» **DIRECTIONS FOR THIS TASK**
Put the lines of the entries, starting at the line that contains "At what coordinates" and ending at the final line of the entries, into a Markdown table with the columns Row and Text. Omit blank lines, and leave the pictures out of the table.

» **EXTRACTED MATERIAL**
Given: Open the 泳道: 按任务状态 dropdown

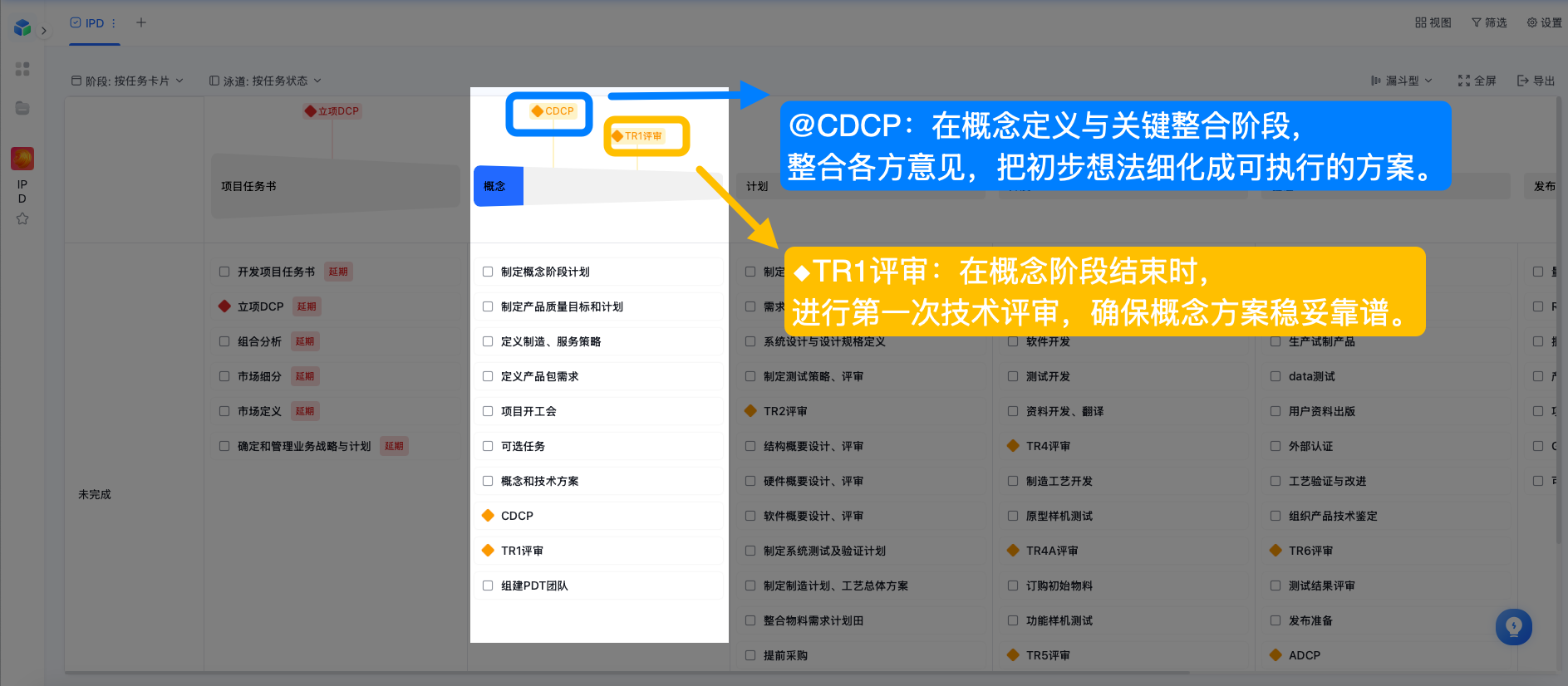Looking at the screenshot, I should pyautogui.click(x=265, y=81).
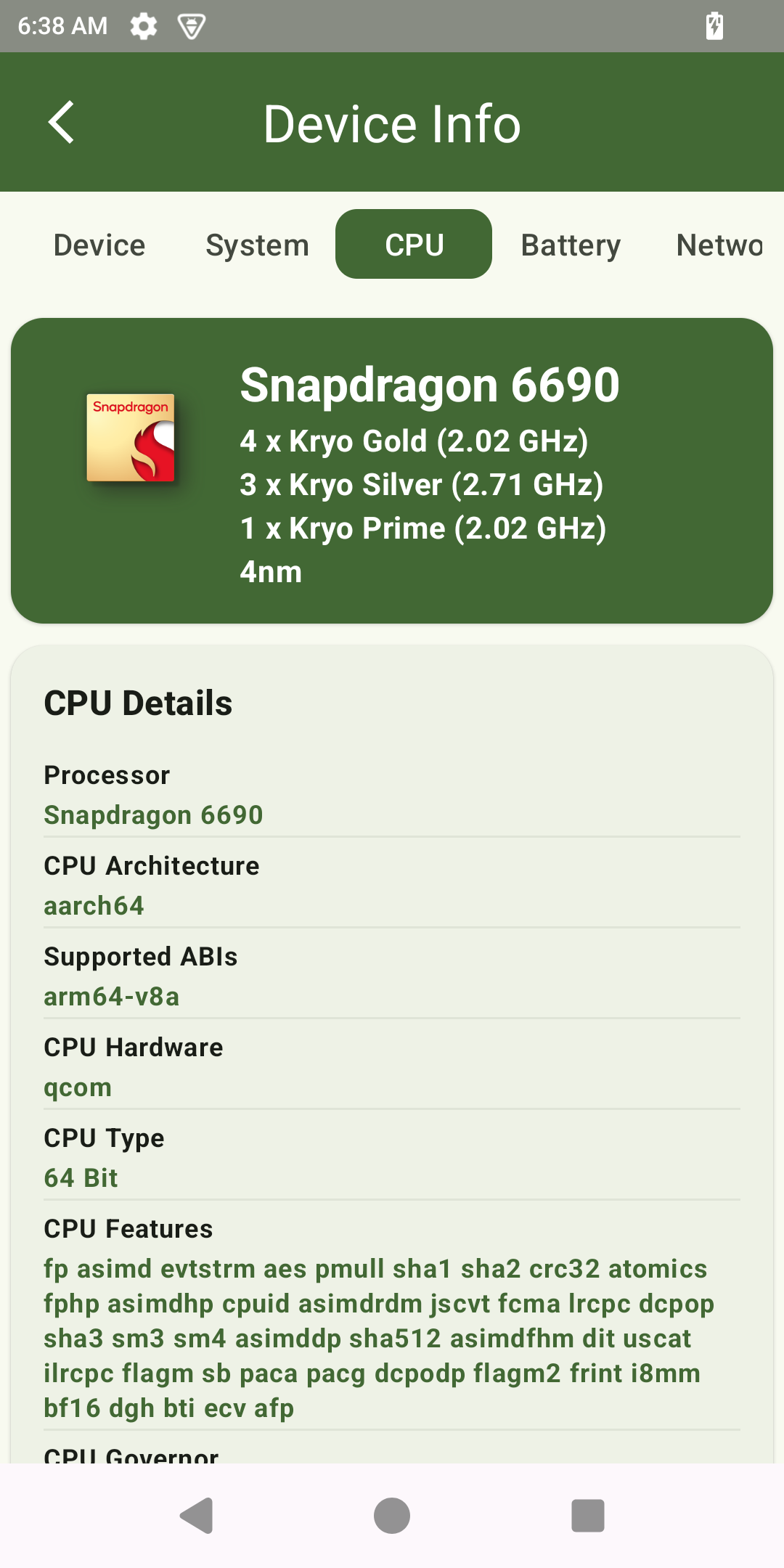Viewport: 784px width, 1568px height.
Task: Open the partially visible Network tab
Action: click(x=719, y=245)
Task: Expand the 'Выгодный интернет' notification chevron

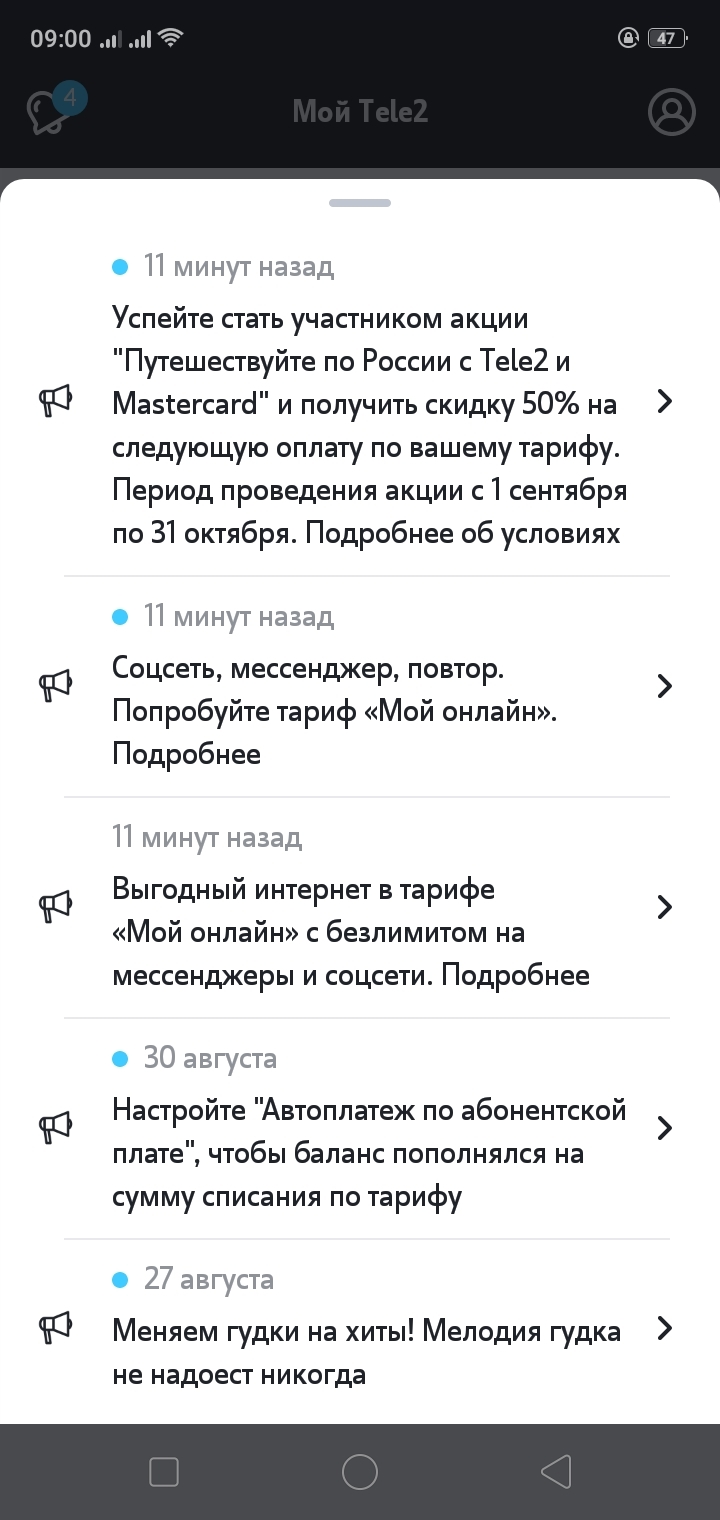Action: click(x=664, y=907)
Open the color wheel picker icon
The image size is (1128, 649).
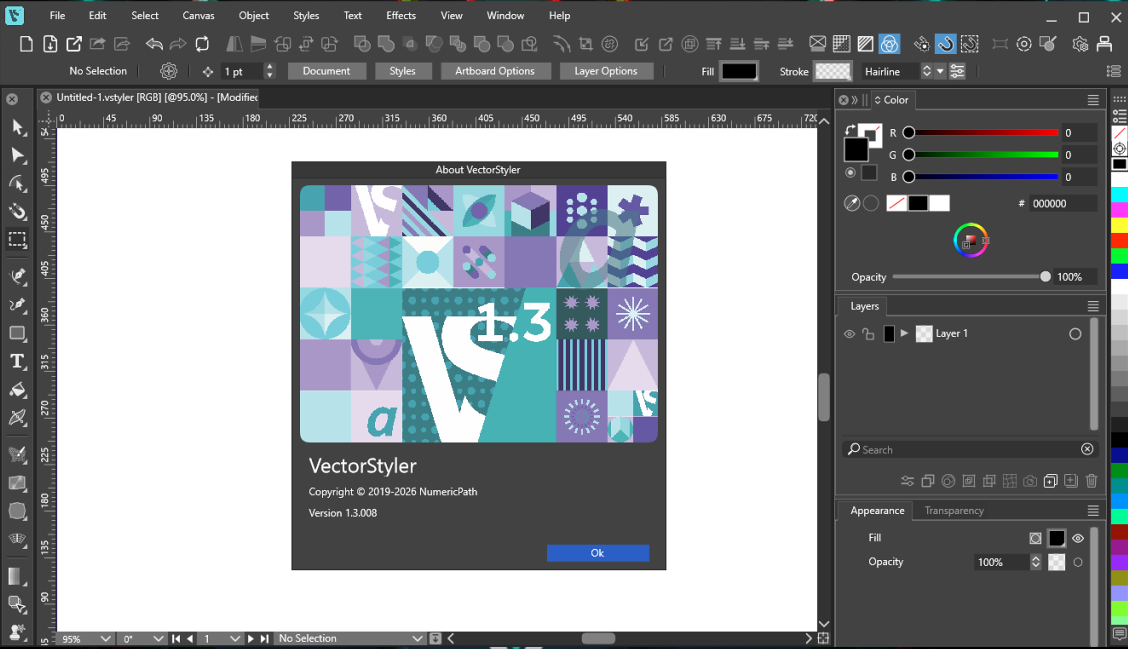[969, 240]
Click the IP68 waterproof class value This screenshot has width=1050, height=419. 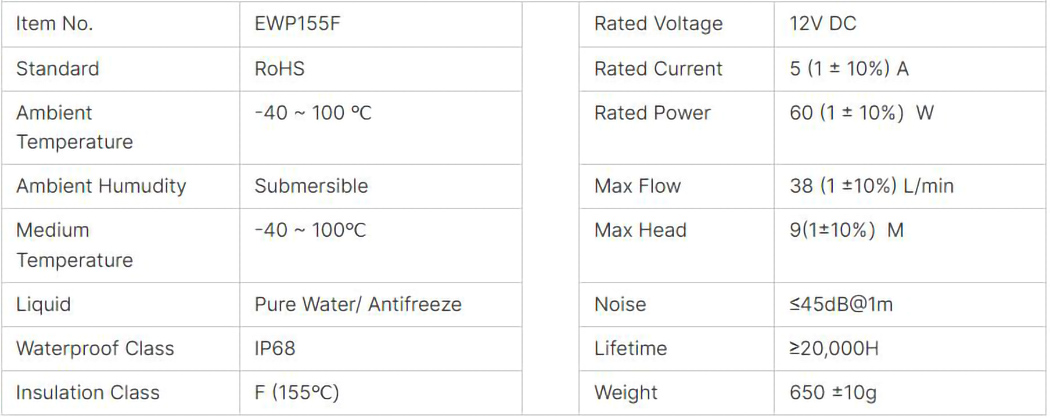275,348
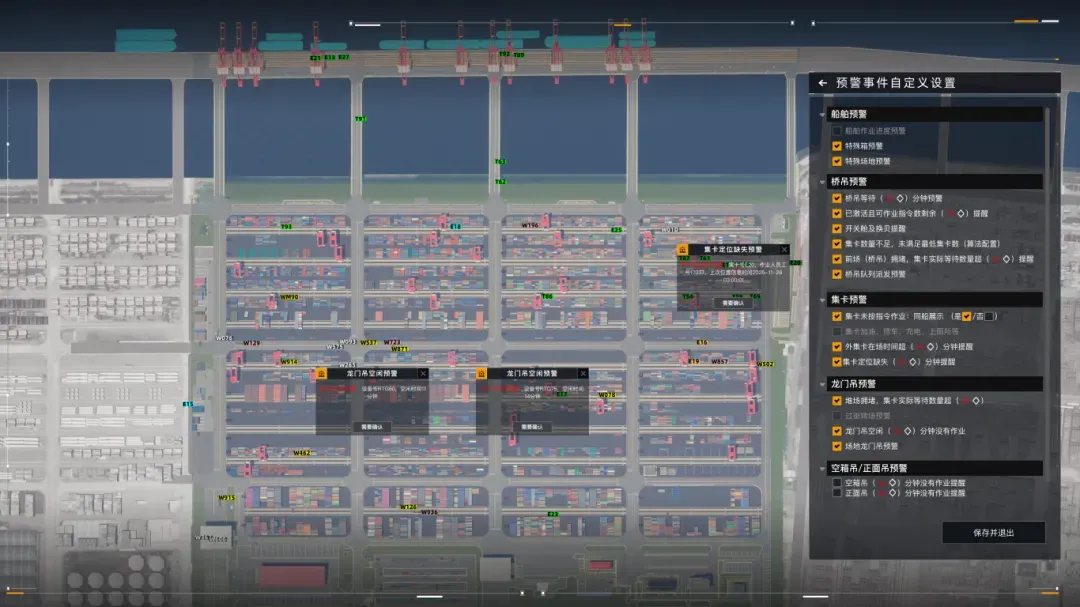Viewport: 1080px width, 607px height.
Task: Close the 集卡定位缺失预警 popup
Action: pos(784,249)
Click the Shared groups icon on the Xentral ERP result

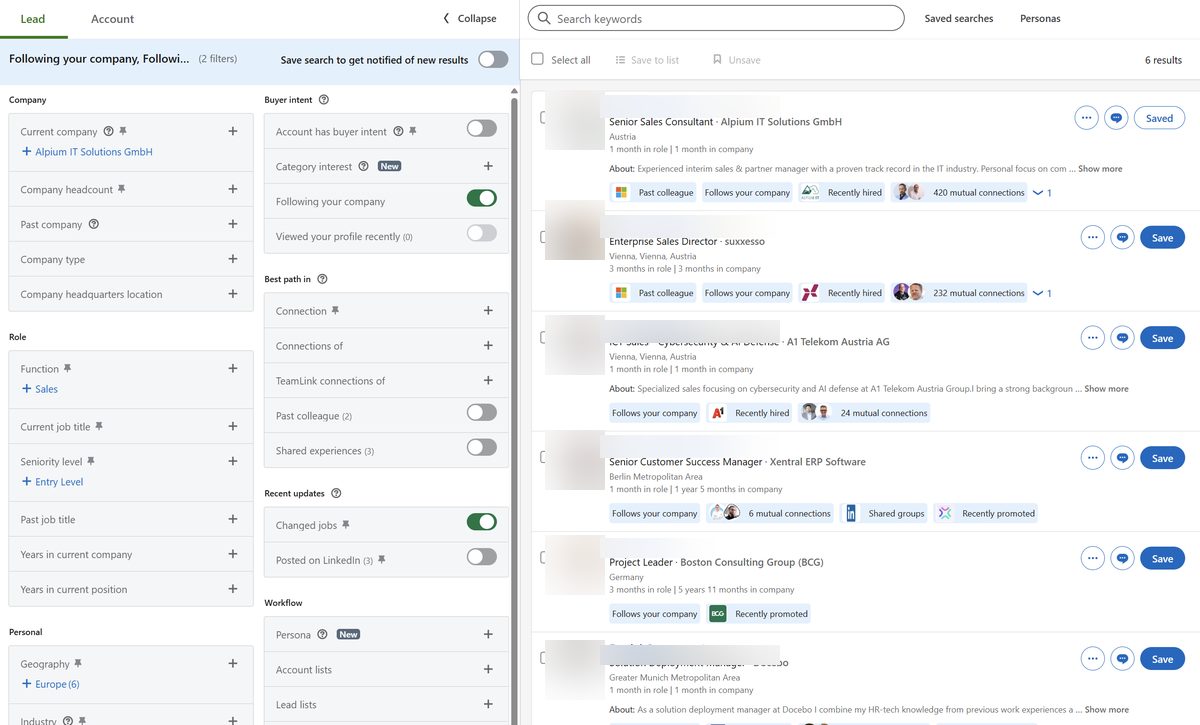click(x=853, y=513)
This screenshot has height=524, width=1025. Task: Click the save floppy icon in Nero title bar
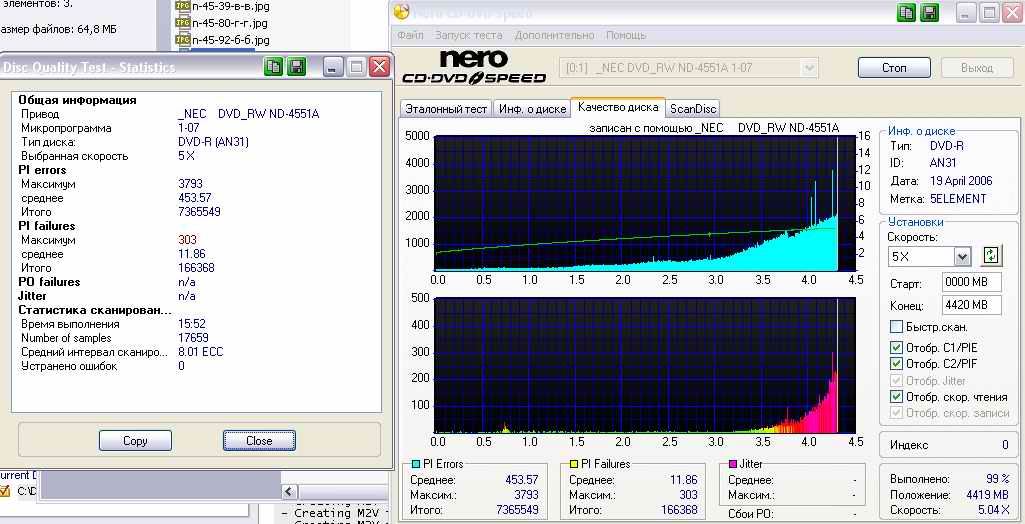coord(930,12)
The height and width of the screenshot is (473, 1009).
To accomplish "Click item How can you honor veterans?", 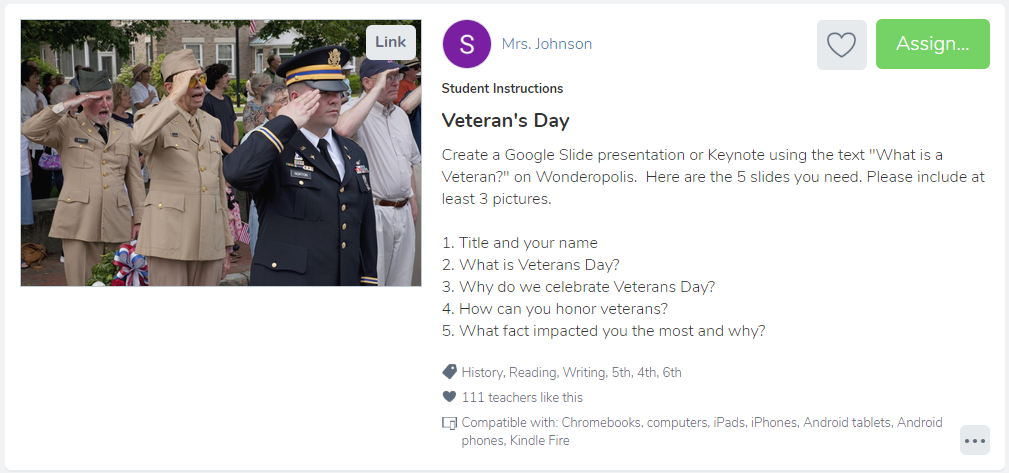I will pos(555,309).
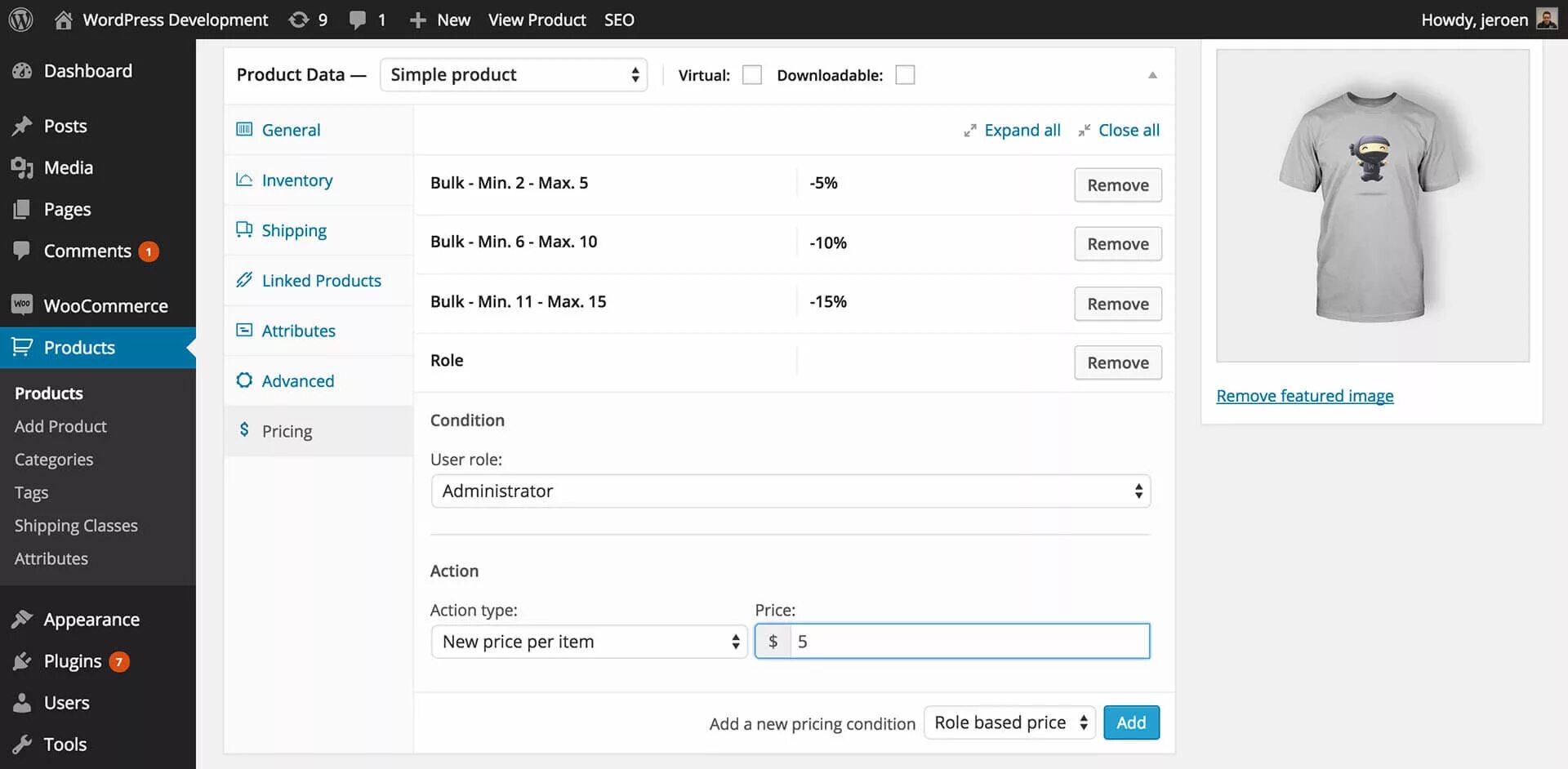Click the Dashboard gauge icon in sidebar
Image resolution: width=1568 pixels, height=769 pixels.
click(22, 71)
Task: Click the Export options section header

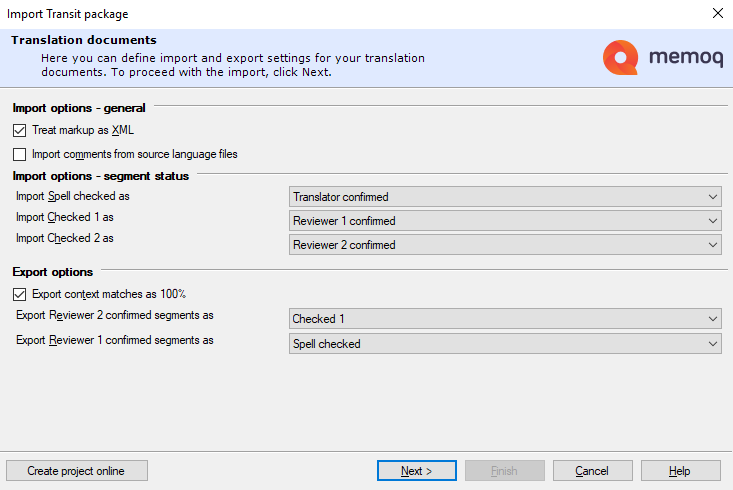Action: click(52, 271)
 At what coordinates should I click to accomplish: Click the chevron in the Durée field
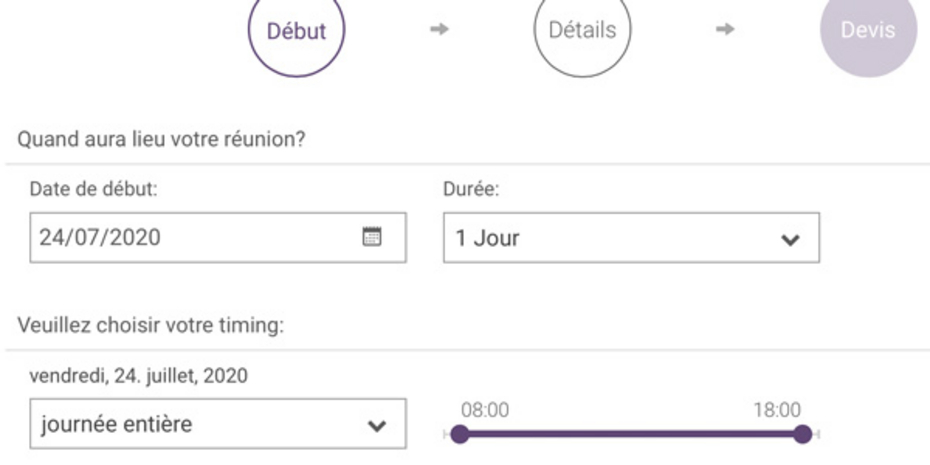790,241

» **FULL ANSWER**
| Row | Text |
|---|---|
| 1 |  At what coordinates should I click to accomplish: Click the chevron in the Durée field |
| 2 | 790,241 |